Doszlam do momentu gdy Norbert i Zlog przeplywaja szczesliwie w nocy przez jakies jezioro i jak male wrozki ratuja ich przed jakims stworem co mial ich tuz tuz pozrec.
Ale tak naprawde chodzi mi o to, ze przeczytalismy tyle ksiazek, w ktorych udowadnia sie nam raz po raz, ze tak naprawde nie trzeba byc wielkim bohaterem.
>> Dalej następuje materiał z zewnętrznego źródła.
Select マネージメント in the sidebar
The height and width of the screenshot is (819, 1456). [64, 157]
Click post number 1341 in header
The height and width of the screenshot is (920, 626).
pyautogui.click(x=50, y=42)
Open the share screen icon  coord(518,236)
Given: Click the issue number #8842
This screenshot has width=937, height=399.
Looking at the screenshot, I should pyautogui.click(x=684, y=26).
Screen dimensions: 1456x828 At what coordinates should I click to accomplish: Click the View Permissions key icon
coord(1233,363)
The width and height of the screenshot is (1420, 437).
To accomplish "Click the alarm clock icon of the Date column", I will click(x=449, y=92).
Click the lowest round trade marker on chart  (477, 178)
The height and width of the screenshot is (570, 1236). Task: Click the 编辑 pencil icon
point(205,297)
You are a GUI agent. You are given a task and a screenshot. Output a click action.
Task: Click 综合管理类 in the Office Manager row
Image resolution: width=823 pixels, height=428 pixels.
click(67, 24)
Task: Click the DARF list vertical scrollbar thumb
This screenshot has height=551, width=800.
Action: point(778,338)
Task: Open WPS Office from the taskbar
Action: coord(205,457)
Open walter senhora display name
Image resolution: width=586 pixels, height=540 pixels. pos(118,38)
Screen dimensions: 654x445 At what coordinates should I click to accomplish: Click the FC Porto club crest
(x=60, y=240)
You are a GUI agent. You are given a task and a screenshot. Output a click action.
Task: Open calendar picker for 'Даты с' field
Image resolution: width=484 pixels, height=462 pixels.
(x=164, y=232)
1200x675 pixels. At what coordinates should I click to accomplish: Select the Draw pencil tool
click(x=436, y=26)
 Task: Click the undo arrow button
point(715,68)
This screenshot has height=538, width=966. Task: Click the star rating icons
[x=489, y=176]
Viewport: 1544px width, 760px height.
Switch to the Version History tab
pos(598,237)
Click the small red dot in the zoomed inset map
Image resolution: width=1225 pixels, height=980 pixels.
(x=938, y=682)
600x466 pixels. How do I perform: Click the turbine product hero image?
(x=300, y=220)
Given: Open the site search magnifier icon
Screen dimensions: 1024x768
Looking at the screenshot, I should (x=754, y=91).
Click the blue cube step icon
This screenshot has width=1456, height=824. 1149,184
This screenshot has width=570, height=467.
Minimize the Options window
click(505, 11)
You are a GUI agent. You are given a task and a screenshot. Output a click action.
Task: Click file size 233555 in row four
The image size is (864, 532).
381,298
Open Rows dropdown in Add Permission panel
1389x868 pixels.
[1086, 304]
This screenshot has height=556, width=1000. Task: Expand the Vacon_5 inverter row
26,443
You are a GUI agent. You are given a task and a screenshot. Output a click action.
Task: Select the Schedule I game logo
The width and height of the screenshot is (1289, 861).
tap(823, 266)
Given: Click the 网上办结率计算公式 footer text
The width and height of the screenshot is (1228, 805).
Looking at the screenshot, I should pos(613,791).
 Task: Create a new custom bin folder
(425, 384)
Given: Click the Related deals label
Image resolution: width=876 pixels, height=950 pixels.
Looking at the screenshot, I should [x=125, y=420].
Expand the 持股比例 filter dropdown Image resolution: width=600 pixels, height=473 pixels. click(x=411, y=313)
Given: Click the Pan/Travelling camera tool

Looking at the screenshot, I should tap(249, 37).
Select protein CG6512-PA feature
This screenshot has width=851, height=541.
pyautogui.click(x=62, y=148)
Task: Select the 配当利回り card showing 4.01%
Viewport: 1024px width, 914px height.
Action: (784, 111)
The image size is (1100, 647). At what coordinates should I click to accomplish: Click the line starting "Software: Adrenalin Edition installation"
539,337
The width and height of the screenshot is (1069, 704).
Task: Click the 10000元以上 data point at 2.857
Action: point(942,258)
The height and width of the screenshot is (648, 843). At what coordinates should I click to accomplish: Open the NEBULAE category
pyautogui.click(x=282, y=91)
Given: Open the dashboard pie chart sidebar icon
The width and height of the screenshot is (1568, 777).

Wystarczy wyruszyc w podroz, i wiedziec co chcemy zdobyc, a pomoc zawsze nadejdzie na czas, w momencie, gdy prawdopodobnie juz zwatpimy w ocalenie. Ze tak naprawde nie trzeba strasznie planowac, martwic sie, co bedzie, jak bedzie albo nie bedzie, ale podkasac spodnie, spodnice, wziac kij do reki, wiare, nadzieje, ufnosc, ze bedzie dobrze, i tak jak w tych wszystkich bajkach - dojdziemy tam, gdzie chcemy. Pod warunkiem oczywiscie, ze wiemy, gdzie chcemy dojsc i co chcemy osiagnac.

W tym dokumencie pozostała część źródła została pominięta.